<p> <center> <a href="../Start_here.ipynb">Home Page</a> </center> </p>

<div>
    <span style="float: left; width: 52%; text-align: right;">
        <a >1</a>
        <a href="2.Object_detection_using_TAO_YOLOv4.ipynb">2</a>
        <a href="3.Model_deployment_with_Triton_Inference_Server.ipynb">3</a>
        <a href="4.Model_deployment_with_DeepStream.ipynb">4</a>
        <a href="5.Measure_object_size_using_OpenCV.ipynb">5</a>
        <a href="6.Challenge_DeepStream.ipynb">6</a>
        <a href="7.Challenge_Triton.ipynb">7</a>
    </span>
    <span style="float: left; width: 48%; text-align: right;"><a href="2.Object_detection_using_TAO_YOLOv4.ipynb">Next Notebook</a></span>
</div>

# Data labeling and preprocessing

***

**The goal of this notebook is to make you understand how to:**

- Label data for object detection applications
- Convert a dataset into KITTI format

**Contents of this notebook:**

- [Custom data labeling](#Custom-data-labeling)
    - [Labeling with Label Studio](#Labeling-with-Label-Studio)
    - [Labeling with Yolo Mark](#Labeling-with-Yolo-Mark)
- [Download data for the lab](#Download-data-for-the-lab)
- [Conversion to KITTI format](#Conversion-to-KITTI-format)
    - [Load the dataset](#Load-the-dataset)
    - [Export to KITTI](#Export-to-KITTI)

## Custom data labeling

Training a deep learning model for an object detection task requires a meaningful amount of annotated data.
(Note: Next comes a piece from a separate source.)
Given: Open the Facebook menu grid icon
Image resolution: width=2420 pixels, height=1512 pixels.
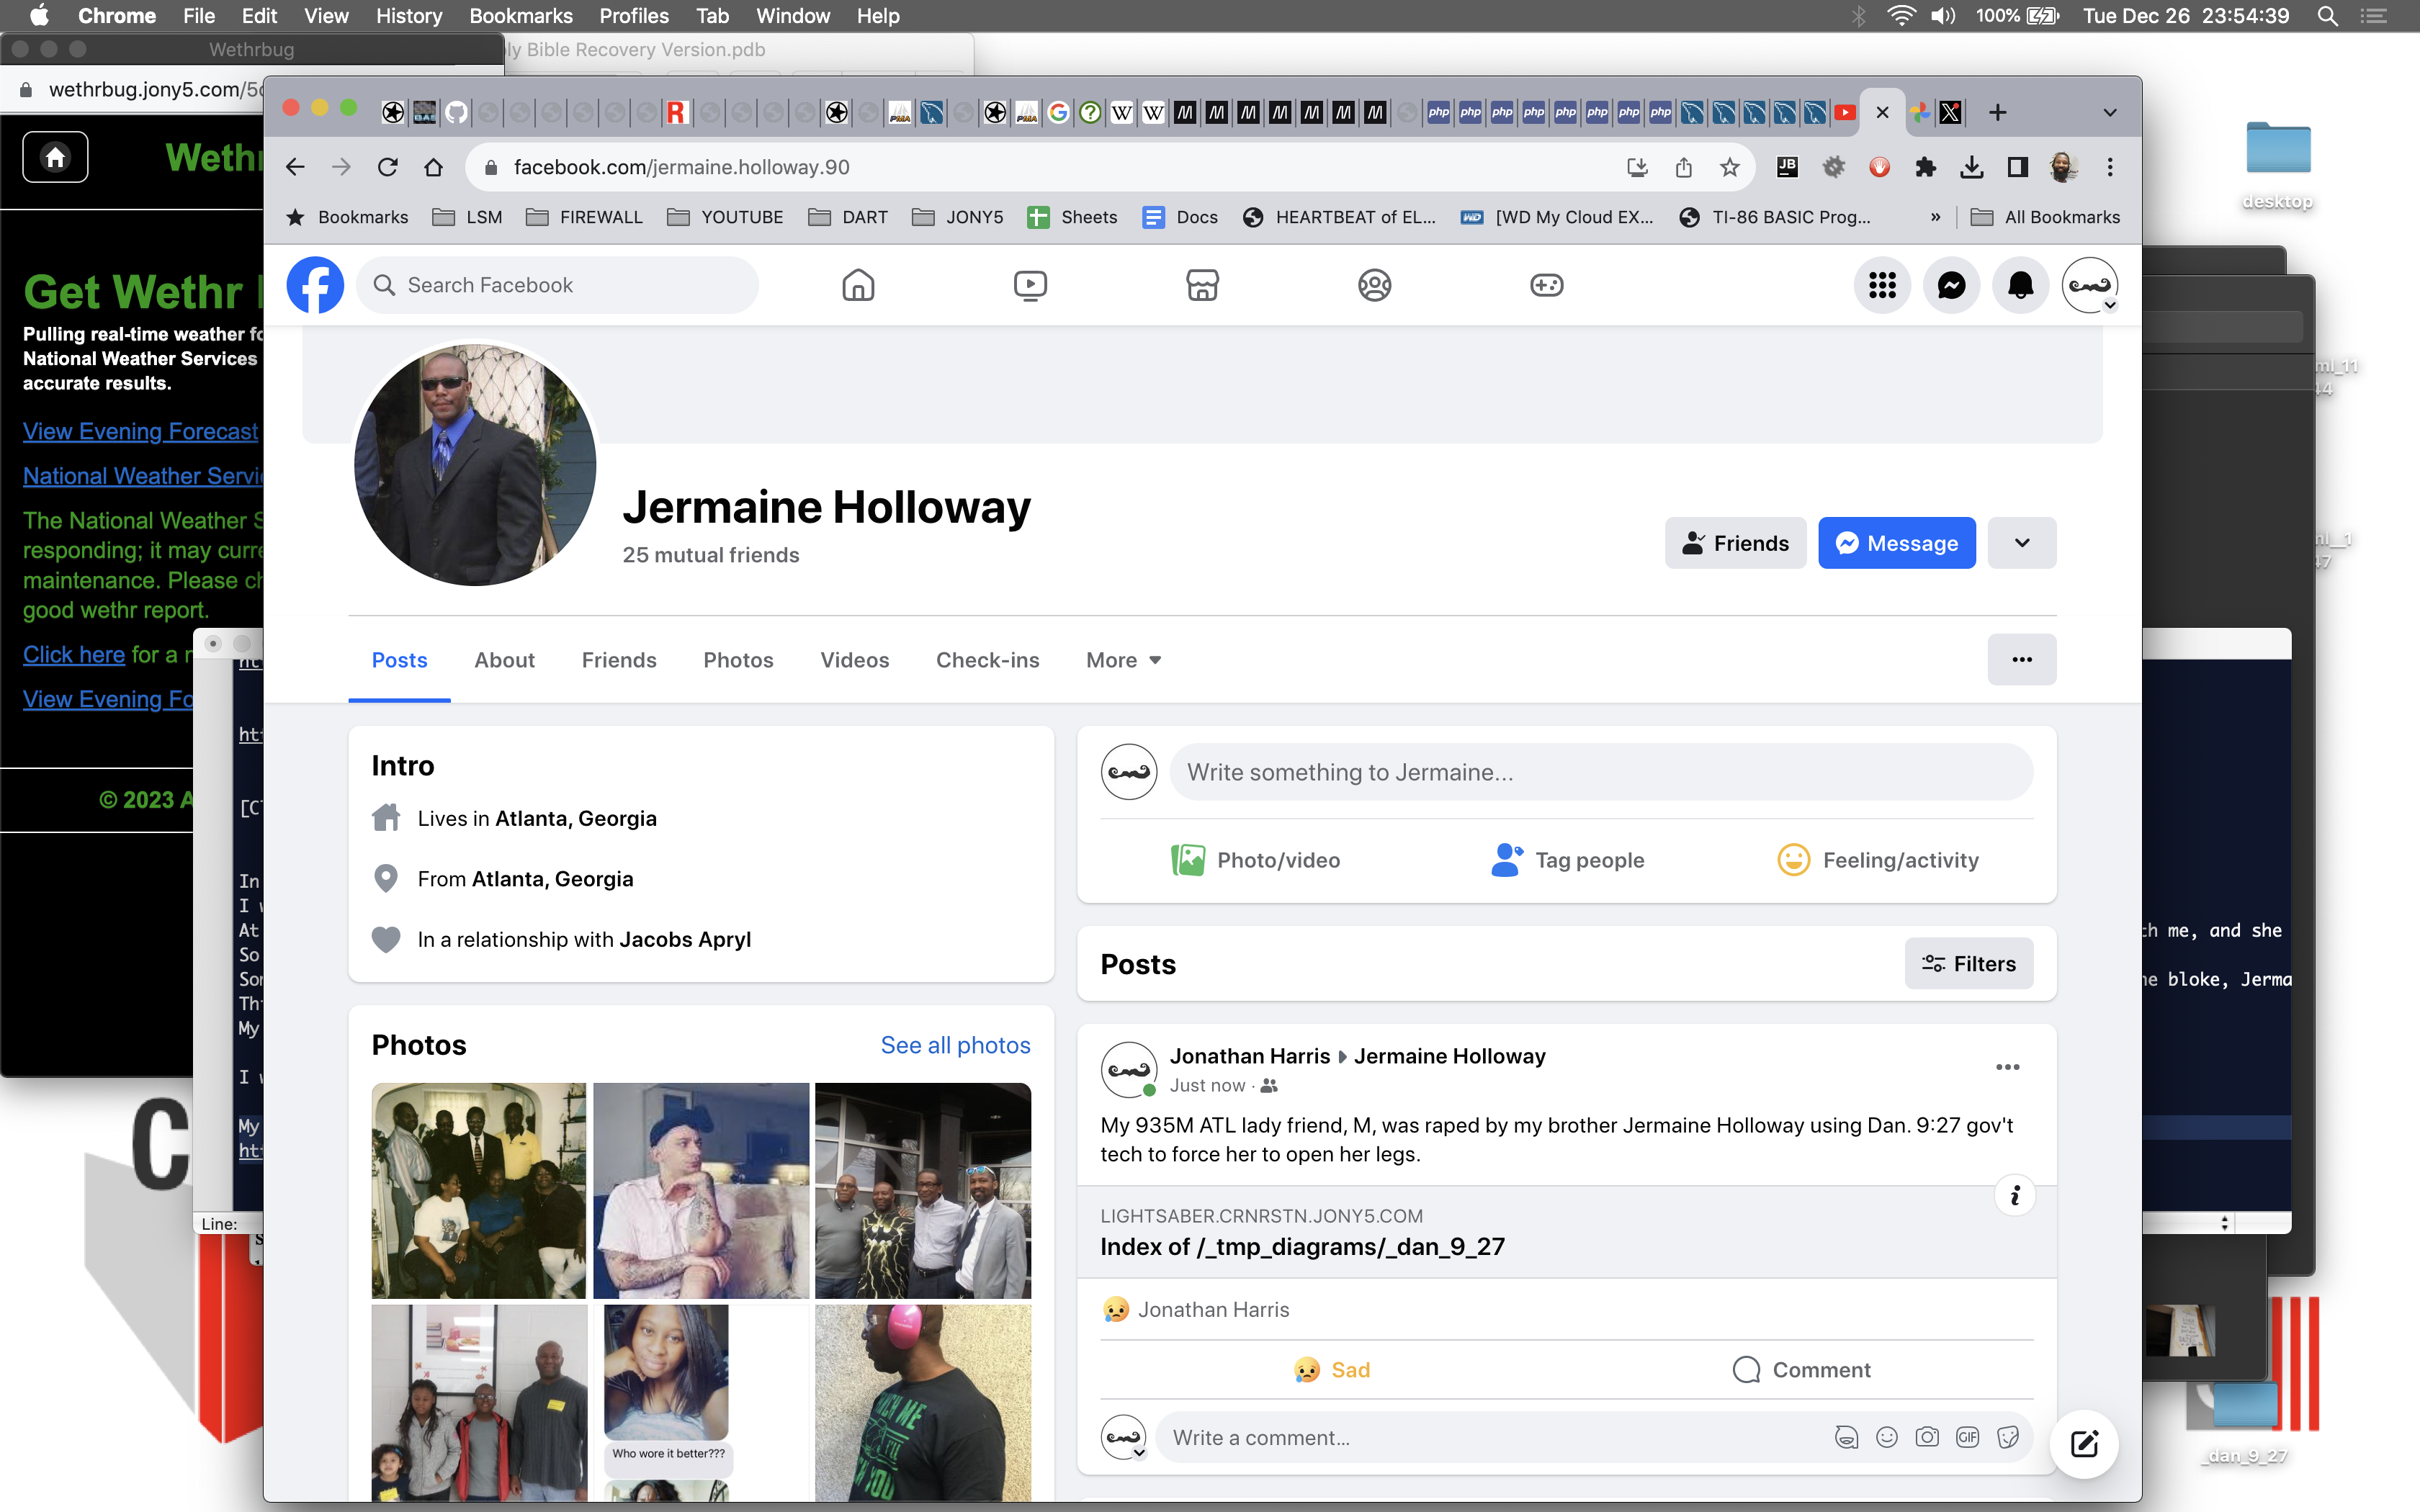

A dataset for a specific domain application may not be available often or if it is, chances are it may not be labeled or adequate in size. In this notebook, we show how to annotate a custom dataset with bounding boxes and convert it into KITTI file format, useful to expand the number of samples with offline data augmentation or to train a model with transfer learning.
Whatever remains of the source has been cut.